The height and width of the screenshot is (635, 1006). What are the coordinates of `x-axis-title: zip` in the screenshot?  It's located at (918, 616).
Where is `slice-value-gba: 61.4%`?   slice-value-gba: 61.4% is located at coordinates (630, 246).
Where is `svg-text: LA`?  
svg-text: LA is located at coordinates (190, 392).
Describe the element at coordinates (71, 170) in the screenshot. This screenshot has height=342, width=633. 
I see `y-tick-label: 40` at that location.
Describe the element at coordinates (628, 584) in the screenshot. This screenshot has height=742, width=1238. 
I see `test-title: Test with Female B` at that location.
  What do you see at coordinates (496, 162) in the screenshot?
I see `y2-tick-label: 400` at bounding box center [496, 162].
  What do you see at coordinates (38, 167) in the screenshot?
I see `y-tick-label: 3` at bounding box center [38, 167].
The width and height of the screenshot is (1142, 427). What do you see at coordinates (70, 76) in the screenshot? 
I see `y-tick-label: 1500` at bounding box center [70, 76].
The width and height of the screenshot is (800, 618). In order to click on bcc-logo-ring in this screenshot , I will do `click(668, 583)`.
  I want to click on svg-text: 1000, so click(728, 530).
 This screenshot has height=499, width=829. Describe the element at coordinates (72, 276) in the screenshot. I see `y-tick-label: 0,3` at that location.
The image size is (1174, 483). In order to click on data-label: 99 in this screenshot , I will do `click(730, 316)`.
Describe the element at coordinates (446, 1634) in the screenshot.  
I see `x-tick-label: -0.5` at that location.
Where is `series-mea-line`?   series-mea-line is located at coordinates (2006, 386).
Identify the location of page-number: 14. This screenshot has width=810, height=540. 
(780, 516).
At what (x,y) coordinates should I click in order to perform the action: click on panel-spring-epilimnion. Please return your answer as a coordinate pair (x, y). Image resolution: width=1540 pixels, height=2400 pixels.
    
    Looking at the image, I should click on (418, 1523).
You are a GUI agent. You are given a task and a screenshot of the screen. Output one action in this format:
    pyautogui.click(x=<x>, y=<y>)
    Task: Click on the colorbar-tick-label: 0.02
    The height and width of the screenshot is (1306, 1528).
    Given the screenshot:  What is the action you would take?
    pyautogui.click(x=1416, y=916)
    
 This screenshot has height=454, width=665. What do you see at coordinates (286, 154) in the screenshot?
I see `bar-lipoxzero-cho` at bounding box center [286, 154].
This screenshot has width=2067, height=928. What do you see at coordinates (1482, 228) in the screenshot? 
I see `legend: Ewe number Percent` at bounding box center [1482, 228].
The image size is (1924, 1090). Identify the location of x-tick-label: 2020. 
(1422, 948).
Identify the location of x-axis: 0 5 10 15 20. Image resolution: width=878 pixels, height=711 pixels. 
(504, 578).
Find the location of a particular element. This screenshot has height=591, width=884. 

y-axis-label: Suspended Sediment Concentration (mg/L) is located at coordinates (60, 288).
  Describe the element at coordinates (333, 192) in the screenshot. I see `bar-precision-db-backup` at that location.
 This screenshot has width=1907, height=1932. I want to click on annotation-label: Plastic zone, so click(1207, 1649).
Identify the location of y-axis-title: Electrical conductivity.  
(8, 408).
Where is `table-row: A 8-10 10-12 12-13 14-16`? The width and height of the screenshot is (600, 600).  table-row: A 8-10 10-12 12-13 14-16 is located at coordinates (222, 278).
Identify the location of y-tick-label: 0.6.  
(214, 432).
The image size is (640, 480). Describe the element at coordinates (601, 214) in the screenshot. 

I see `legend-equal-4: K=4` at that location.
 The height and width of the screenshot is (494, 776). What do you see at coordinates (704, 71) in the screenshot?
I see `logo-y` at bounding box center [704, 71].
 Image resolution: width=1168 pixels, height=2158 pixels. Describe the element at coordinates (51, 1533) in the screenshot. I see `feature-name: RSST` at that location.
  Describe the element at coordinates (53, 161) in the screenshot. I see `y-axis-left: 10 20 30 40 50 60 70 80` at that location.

--- WHAT IS EXPECTED ---
Copy all of the data above line for line, with no changes.

--- RESULT ---
The height and width of the screenshot is (635, 1006). What are the coordinates of `x-axis-title: zip` in the screenshot?  It's located at (918, 616).
Where is `slice-value-gba: 61.4%`?   slice-value-gba: 61.4% is located at coordinates (630, 246).
Where is `svg-text: LA`?  
svg-text: LA is located at coordinates (190, 392).
Describe the element at coordinates (71, 170) in the screenshot. This screenshot has height=342, width=633. 
I see `y-tick-label: 40` at that location.
Describe the element at coordinates (628, 584) in the screenshot. This screenshot has height=742, width=1238. 
I see `test-title: Test with Female B` at that location.
  What do you see at coordinates (496, 162) in the screenshot?
I see `y2-tick-label: 400` at bounding box center [496, 162].
  What do you see at coordinates (38, 167) in the screenshot?
I see `y-tick-label: 3` at bounding box center [38, 167].
The width and height of the screenshot is (1142, 427). What do you see at coordinates (70, 76) in the screenshot? 
I see `y-tick-label: 1500` at bounding box center [70, 76].
The width and height of the screenshot is (800, 618). In order to click on bcc-logo-ring in this screenshot , I will do `click(668, 583)`.
  I want to click on svg-text: 1000, so click(728, 530).
 This screenshot has height=499, width=829. Describe the element at coordinates (72, 276) in the screenshot. I see `y-tick-label: 0,3` at that location.
The image size is (1174, 483). In order to click on data-label: 99 in this screenshot , I will do `click(730, 316)`.
Describe the element at coordinates (446, 1634) in the screenshot.  
I see `x-tick-label: -0.5` at that location.
Where is `series-mea-line`?   series-mea-line is located at coordinates (2006, 386).
Identify the location of page-number: 14. This screenshot has width=810, height=540. 
(780, 516).
At what (x,y) coordinates should I click in order to perform the action: click on panel-spring-epilimnion. Please return your answer as a coordinate pair (x, y). Image resolution: width=1540 pixels, height=2400 pixels.
    
    Looking at the image, I should click on (418, 1523).
You are a GUI agent. You are given a task and a screenshot of the screen. Output one action in this format:
    pyautogui.click(x=<x>, y=<y>)
    Task: Click on the colorbar-tick-label: 0.02
    The height and width of the screenshot is (1306, 1528).
    Given the screenshot:  What is the action you would take?
    pyautogui.click(x=1416, y=916)
    
 This screenshot has height=454, width=665. What do you see at coordinates (286, 154) in the screenshot?
I see `bar-lipoxzero-cho` at bounding box center [286, 154].
This screenshot has width=2067, height=928. What do you see at coordinates (1482, 228) in the screenshot? 
I see `legend: Ewe number Percent` at bounding box center [1482, 228].
The image size is (1924, 1090). Identify the location of x-tick-label: 2020. 
(1422, 948).
Identify the location of x-axis: 0 5 10 15 20. Image resolution: width=878 pixels, height=711 pixels. 
(504, 578).
Find the location of a particular element. This screenshot has height=591, width=884. 

y-axis-label: Suspended Sediment Concentration (mg/L) is located at coordinates (60, 288).
  Describe the element at coordinates (333, 192) in the screenshot. I see `bar-precision-db-backup` at that location.
 This screenshot has width=1907, height=1932. I want to click on annotation-label: Plastic zone, so click(1207, 1649).
Identify the location of y-axis-title: Electrical conductivity.  
(8, 408).
Where is `table-row: A 8-10 10-12 12-13 14-16`? The width and height of the screenshot is (600, 600).  table-row: A 8-10 10-12 12-13 14-16 is located at coordinates (222, 278).
Identify the location of y-tick-label: 0.6.  
(214, 432).
The image size is (640, 480). Describe the element at coordinates (601, 214) in the screenshot. 

I see `legend-equal-4: K=4` at that location.
 The height and width of the screenshot is (494, 776). What do you see at coordinates (704, 71) in the screenshot?
I see `logo-y` at bounding box center [704, 71].
 Image resolution: width=1168 pixels, height=2158 pixels. Describe the element at coordinates (51, 1533) in the screenshot. I see `feature-name: RSST` at that location.
  Describe the element at coordinates (53, 161) in the screenshot. I see `y-axis-left: 10 20 30 40 50 60 70 80` at that location.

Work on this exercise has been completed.